** Begin Provided passage **

LAMU ARTS
FESTIVAL STRENGTHENS TOURISM IN KENYA
By
Margaretta wa Gacheru (posted 27 February 2017)
The 4th
Lamu Painters Festival broke records this year, and not just because no less
than 40 artists from Kenya and overseas took part in festivities from February
2nd through the 20th.
But there
were several additional features to this year’s showcase of multimedia art,
apart from painting.
The main one
was the inclusion of the 1st Lamu Arts Festival which coincided with the
final days of the painters fete and featured greater involvement of Lamu County
government including their facilitating the grand opening on the February 17th
weekend at both the Lamu Fort and the large public courtyard in front of the
fort. That was where the Diamond Beach Hotel provided a marvelous live music
montage which attract huge numbers of locals as well as the festival artists.
Among those who performed were Abaki Simba, with the headliners being the
lovely Labdi Ommes and Idd Aziz accompanied by the masterful Michel Ongaro on acoustic
guitar.
Diamond
Beach also organized the Saturday ‘Sunset Sail’ for the visual artists on five traditional
dhows that presented a picturesque finale for the painters. The dhows landed
finally on Manda Island where the hotel provided pizza and a dance party till
the wee hours of the festival’s final day.

** End Provided passage **
** Begin Supplied entries **

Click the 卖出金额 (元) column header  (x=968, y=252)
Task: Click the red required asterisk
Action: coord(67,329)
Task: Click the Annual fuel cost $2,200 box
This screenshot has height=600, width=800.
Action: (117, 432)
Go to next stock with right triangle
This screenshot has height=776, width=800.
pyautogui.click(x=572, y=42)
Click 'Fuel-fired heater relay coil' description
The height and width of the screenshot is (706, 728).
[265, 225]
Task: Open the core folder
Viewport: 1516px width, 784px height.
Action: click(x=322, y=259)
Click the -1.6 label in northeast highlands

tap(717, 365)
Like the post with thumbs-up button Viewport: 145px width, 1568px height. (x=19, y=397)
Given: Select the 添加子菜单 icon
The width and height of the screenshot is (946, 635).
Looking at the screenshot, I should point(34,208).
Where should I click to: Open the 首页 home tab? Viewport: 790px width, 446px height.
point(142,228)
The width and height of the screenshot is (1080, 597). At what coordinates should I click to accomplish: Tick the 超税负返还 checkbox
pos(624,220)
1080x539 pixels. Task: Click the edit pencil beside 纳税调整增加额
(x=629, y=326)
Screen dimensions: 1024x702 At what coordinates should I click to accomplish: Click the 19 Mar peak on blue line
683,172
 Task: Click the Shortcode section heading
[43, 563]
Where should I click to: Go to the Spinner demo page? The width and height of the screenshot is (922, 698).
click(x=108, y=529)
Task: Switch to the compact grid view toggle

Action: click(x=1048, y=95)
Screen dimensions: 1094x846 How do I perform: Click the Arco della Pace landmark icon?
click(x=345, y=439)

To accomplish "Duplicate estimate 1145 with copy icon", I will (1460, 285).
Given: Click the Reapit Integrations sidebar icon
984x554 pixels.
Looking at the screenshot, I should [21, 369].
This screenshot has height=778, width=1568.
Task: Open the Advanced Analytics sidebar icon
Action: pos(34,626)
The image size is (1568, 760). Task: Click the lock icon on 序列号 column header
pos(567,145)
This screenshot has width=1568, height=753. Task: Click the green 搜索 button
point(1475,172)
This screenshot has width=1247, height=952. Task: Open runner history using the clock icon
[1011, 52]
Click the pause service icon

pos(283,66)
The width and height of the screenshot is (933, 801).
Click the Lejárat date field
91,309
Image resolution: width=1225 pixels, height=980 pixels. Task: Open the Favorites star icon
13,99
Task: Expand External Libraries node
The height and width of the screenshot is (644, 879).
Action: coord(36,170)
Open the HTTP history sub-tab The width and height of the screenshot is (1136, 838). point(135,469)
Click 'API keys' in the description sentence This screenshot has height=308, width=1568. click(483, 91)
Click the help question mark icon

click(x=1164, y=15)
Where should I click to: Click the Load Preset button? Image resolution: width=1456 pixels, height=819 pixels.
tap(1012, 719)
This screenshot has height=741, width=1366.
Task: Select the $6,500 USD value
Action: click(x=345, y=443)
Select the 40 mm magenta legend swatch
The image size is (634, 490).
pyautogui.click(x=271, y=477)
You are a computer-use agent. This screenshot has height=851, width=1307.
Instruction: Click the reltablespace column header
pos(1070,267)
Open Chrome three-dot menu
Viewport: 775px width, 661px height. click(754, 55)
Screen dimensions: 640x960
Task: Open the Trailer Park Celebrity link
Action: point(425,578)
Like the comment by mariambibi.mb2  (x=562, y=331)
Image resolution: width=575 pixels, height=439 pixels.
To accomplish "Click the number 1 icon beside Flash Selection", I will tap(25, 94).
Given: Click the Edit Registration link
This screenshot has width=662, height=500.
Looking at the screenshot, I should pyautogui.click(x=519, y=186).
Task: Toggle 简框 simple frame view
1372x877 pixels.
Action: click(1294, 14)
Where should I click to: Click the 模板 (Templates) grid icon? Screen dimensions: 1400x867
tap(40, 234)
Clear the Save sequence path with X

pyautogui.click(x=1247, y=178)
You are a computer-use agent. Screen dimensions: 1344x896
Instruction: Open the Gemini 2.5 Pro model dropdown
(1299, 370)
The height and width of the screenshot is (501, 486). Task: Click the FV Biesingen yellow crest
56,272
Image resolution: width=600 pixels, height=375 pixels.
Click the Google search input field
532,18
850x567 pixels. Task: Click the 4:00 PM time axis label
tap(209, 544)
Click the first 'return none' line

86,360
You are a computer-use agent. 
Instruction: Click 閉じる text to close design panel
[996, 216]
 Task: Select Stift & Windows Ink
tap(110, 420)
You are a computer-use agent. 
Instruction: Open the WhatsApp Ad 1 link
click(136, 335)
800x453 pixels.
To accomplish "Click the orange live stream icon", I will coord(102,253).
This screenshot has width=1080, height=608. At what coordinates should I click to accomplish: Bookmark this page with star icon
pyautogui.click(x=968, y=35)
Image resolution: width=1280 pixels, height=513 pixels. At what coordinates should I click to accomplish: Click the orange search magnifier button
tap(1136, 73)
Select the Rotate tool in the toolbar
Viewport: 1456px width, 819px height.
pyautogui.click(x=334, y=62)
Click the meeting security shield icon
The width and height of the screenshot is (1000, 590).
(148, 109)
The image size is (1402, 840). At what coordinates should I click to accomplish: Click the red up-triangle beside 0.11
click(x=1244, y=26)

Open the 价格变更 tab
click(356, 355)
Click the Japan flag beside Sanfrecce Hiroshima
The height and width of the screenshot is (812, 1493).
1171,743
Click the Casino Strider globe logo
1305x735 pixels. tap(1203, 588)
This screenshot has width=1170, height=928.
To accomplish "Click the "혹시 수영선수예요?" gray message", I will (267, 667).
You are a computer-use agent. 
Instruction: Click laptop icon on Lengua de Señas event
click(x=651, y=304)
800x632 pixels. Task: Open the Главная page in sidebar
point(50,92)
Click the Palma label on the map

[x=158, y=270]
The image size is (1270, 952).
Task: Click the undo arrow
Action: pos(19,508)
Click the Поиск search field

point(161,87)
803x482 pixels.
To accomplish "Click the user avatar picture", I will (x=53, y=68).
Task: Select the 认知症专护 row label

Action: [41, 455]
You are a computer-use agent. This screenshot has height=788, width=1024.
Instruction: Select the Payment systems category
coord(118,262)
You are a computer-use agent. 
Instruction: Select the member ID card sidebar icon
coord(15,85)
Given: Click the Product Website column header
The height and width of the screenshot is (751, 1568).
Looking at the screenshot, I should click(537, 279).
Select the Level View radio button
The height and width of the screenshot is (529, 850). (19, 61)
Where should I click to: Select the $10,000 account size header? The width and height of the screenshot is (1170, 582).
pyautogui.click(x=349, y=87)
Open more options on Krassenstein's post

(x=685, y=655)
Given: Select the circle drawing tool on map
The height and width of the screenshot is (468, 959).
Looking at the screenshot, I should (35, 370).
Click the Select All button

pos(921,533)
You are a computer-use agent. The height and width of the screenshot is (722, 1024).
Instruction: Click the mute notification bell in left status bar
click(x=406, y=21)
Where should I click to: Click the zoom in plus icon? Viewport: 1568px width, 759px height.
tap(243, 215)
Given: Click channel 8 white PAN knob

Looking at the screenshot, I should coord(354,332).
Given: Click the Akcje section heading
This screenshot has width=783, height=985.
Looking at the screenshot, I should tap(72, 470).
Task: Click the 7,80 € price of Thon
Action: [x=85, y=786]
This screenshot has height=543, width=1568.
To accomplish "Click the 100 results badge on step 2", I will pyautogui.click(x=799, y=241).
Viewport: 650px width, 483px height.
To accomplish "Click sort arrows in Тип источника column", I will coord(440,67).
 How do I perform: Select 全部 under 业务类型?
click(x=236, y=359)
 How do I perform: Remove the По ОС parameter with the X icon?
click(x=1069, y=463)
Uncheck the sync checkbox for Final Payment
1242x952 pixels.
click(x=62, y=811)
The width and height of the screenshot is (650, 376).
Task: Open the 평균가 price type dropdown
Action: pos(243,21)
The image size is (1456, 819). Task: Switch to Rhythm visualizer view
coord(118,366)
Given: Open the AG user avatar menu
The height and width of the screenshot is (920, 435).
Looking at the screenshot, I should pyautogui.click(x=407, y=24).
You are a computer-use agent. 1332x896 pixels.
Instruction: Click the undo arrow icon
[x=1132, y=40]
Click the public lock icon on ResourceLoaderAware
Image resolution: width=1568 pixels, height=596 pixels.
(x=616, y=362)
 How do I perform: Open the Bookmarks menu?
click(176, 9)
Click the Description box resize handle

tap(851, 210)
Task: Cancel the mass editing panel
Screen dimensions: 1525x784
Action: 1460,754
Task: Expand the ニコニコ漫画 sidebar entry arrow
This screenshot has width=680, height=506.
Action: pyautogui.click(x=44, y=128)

** End Supplied entries **

To do ->
Write out the portion of the Lamu arts festival article that begins with the words containing "The main one" and ends with "the festival artists.", copying it word for word.

Completed task ->
The main one
was the inclusion of the 1st Lamu Arts Festival which coincided with the
final days of the painters fete and featured greater involvement of Lamu County
government including their facilitating the grand opening on the February 17th
weekend at both the Lamu Fort and the large public courtyard in front of the
fort. That was where the Diamond Beach Hotel provided a marvelous live music
montage which attract huge numbers of locals as well as the festival artists.